How to sort out this

Got a LiveCode personal license? Are you a beginner, hobbyist or educator that's new to LiveCode? This forum is the place to go for help getting started. Welcome!

Moderators: FourthWorld, heatherlaine, Klaus, kevinmiller

alemrantareq
Posts: 203
Joined: Wed Jul 23, 2008 8:46 am

How to sort out this

Post by alemrantareq » Mon Mar 12, 2018 7:08 am

hello,

I have some data in a text file like:

rawdata@data1:info5121
data665@data5:info34612
rawdata@data4:info2012
rawdata@data76:info215
dataef78@data1:info863
rawdata@data85:info3666
rawdata@data1:info5121
myrawdata@data54:info785
rawdata@data4:info245
rawdata75@data00:info312

I want to remove all the lines that hold only 'rawdata' before '@'. So the output should be like:

data665@data5:info34612
dataef78@data1:info863
myrawdata@data54:info785
rawdata75@data00:info312

the text file is about 100 mb in size. so any faster method to filter this would be so much appreciated. pls someone help me sort this things out. thx in advance..

MaxV
Posts: 1579
Joined: Tue May 28, 2013 2:20 pm
Location: Italy
Contact:

Re: How to sort out this

Post by MaxV » Mon Mar 12, 2018 2:11 pm

Try this:

Code: Select all

put URL "file:path/to/myfile.txt" into temp
filter  lines of temp without "rawdata*@*"
put temp into URL "file:path/to/myfile_purged.txt"
I removed also rawdata75@, because rawdata is before @, but if you want to keep it, change the expression to "rawdata@*".
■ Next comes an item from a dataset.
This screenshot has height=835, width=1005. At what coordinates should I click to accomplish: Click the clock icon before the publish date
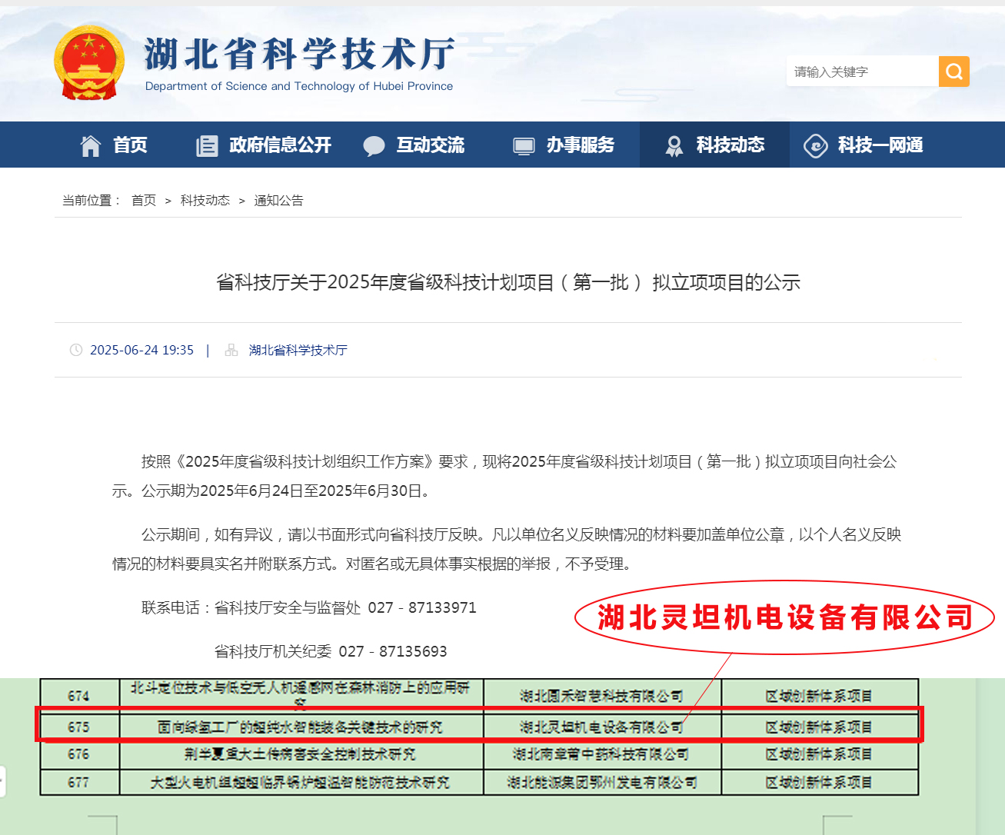75,349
See: http://livecode.wikia.com/wiki/Filter
Livecode Wiki: http://livecode.wikia.com
My blog: https://livecode-blogger.blogspot.com
To post code use this: http://tinyurl.com/ogp6d5w

alemrantareq
Posts: 203
Joined: Wed Jul 23, 2008 8:46 am

Re: How to sort out this

Post by alemrantareq » Mon Mar 12, 2018 6:27 pm

thanks MaxV for your reply.

actually I have several files like that. All the files contain such data. But the string before '@' is different in the files. If I go to develop app for each file, its huge time consuming and not possible for me. So I want to develop only one app which will check the string before '@' of each line and it will try to match the string with the rest of the lines. if it finds exactly the same string before '@' in other lines, it will delete all the lines that have that exact string. I think I made myself clear :)

dunbarx
VIP Livecode Opensource Backer
VIP Livecode Opensource Backer
Posts: 9582
Joined: Wed May 06, 2009 2:28 pm
Location: New York, NY

Re: How to sort out this

Post by dunbarx » Mon Mar 12, 2018 7:52 pm

Hi.

A little trickier than it first seems, mainly because of the way items work.
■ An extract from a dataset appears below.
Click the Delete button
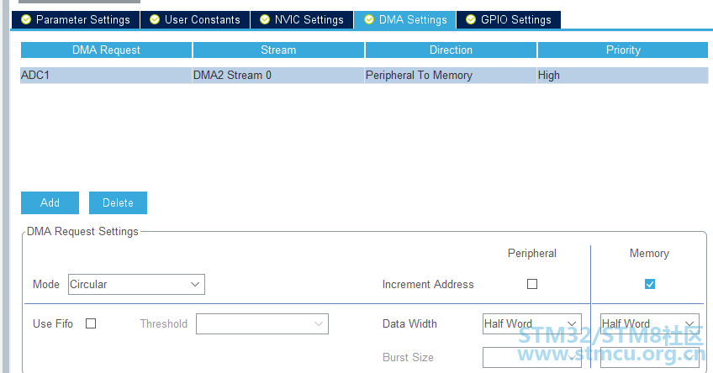The height and width of the screenshot is (373, 713). [118, 202]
Try this. make two fields and a button. Put your data into fld 1. Put this in the button script:

Code: Select all

on mouseUp
   put fld 1 into temp
   ask "Enter string to delete" with "rawData@" --just for testing
   set the itemDel to "@"
   put the length of it - 1 into tLength
   
   repeat for each line tLine in temp
      if it is in tLine and the length  of item 1 of tLine = tLength then next repeat
      put tLine & return after newData
   end repeat
    put newData into fld 2
end mouseUp
This is a kluge, in a way, but should work. It assumes that "@" is always the delimiter, otherwise you need to load that as well. The issue is the way items work. I first tried to make "rawData@" the itemDelimiter. This proved to be more of a headache than the method above, because the "@" cannot be part of the itemDel string, but it has to be in order to isolate the string. If that makes any sense.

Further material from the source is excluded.